Growing Through Emotional Intelligence

Children’s imaginations are racing every day as their various types of intelligence are developed and they continue to learn new things. One particularly crucial area that they are experimenting with and learning about is emotions.

Emotional intelligence and awareness are very important skills for becoming a confident, resilient adult. The Victorian government’s education website identifies the set of skills involved in emotional intelligence, which includes:

  • Knowing your own emotions
  • Recognising and being sensitive to other people’s emotions
  • Knowing how to calm down when you are upset or angry
  • Developing the skills of restraint—knowing when it is wise not to say or do something.

 

Here are some ways you might like to consider developing children’s emotional intelligence:

  • Emotional literacy – identifying emotions in others and in ourselves, giving them a name so they can be acknowledged, accepted and dealt with in an acceptable way
  • Activities focused on expression of feelings  – instead of writing about how something made them feel, younger children may like to draw how they felt during a certain time
  • Conflict resolution role play – demonstrating and working with children to show them how to find a solution to a problem with others in a fair and measured manner
  • Reflecting on triumphs – encouraging children to remember times where they came out on top facing a challenge to assist them with developing optimism

(Reference: http://www.happychild.com.au/articles/teaching-emotional-intelligence-how-schools-can-educate-children-for-life)
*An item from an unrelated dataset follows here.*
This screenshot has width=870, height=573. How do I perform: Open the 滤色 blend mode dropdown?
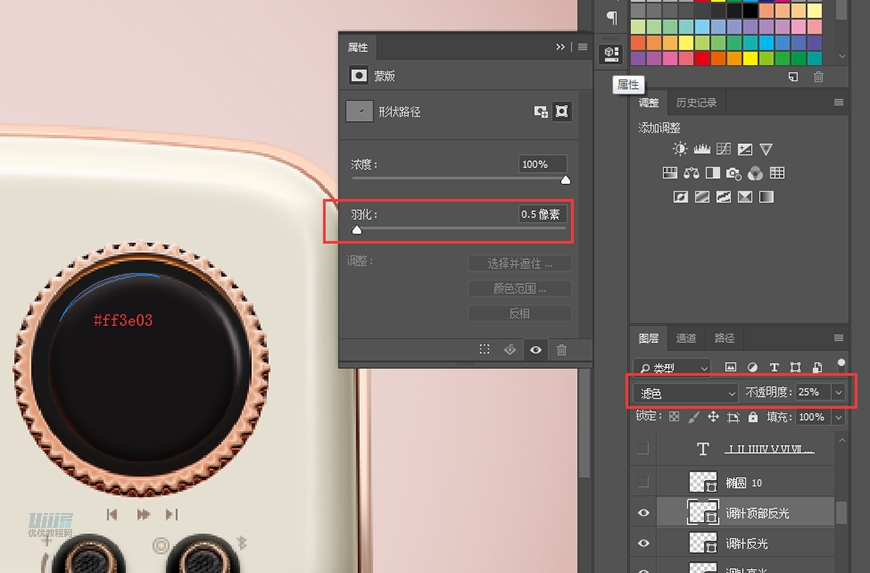coord(686,393)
Whether at home or within a childcare or kinder setting, the first step towards promoting positivity and wellbeing when it comes to emotions is allowing children to see that all feelings are okay, including the bad ones. A fantastic article on Berkeley’s ‘Greater Good’ site makes a powerful comment: “Terrible feelings like jealousy and fear and greed are invitations to grow, to understand ourselves better and to become a better person. When you see these “undesirable” emotions in children, think of them as opportunities to both learn more about their inner-world and—importantly—to teach them how to deal with negative emotions now and in the future.”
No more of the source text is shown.